A saída progressista deve ser a pressão política. A inegável força do lobby efetuado pelas grandes empresas que podem afetar pautas ou contextos sociais (ainda que em diversos casos o pink money ou green money altere esses posicionamentos), pode ser contraposta com um “lobby social” (eleição de pessoas que estejam comprometidas com pautas sociais e/ou com o povo e que possam, a partir disso, ser pressionadas para manter o mesmo comprometimento após eleitas). As pautas também não podem se restringir a medidas urgentes ou imediatas, pois estas podem ser revertidas em um futuro próximo ou não tão próximo.
Não é possível, também, acreditar que o que se conquistou como direito está garantido, pois a vontade que os despossuídos têm para conquistar direitos é equivalente à vontade dos possuidores para manter seu conforto. Os progressistas devem saber, ainda, como pautar o Direito, ou como dizê-lo. No limite, é necessário repensar e reconstruir como se faz e como se diz o Direito.

Faço uma pequena observação após o encerramento do texto:

Em todos os casos, além de outros juízes, é possível encontrar o juiz Clarence Thomas no bloco que produziu o que chamamos no Brasil de voto vencedor. Nomeado por George H. W. Bush (ou Bush pai) para a Corte, Thomas é republicano, conservador (ou reacionário) e negro. Ressalto essa última característica (a qual compartilho com ele) menos pelo fato de que o voto dele em 2013 foi um duro golpe nos direitos conquistados pelas lutas das quais Martin Luther King Jr. e Malcolm X são representantes, e mais para destacar que ele é o nome que mais repercutiu após as decisões de 2022. A repercussão de seu nome nas grandes mídias deste e daquele país apoiam-se nas suas declarações contra outros direitos garantidos pela Corte, mas, sem qualquer dúvida, propagam-se para a demonstração de que se espera dos negros a “falha”.

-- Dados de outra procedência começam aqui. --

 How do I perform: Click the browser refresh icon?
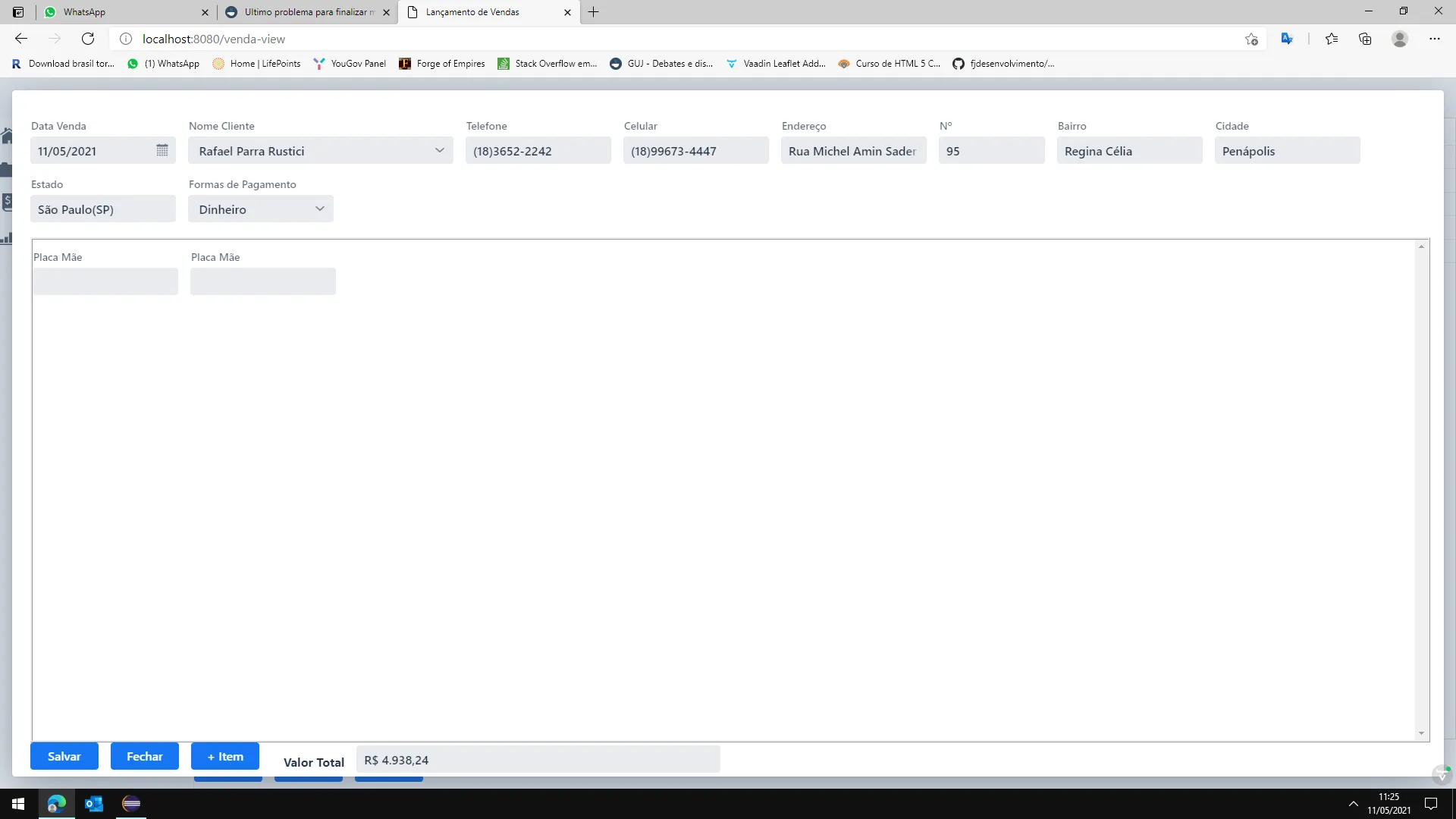click(88, 39)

Assim como no Estado sequestrado brasileiro houve diversos ministros (Salles, Weintraub, Veléz Rodriguez e Damares) que mentiram nos seus currículos, mas somente um não chegou sequer a ser empossado (Decotelli); assim também nos Estados Unidos é o negro que não poderá agir contra o que se é esperado (ainda que inúmeros brancos façam a mesma coisa). Aproveito, então, apenas para destacar que, assim como há dentre os brancos, os negros são plurais e habitam todos os espectros da racionalidade. Mas isso é tema para outro texto.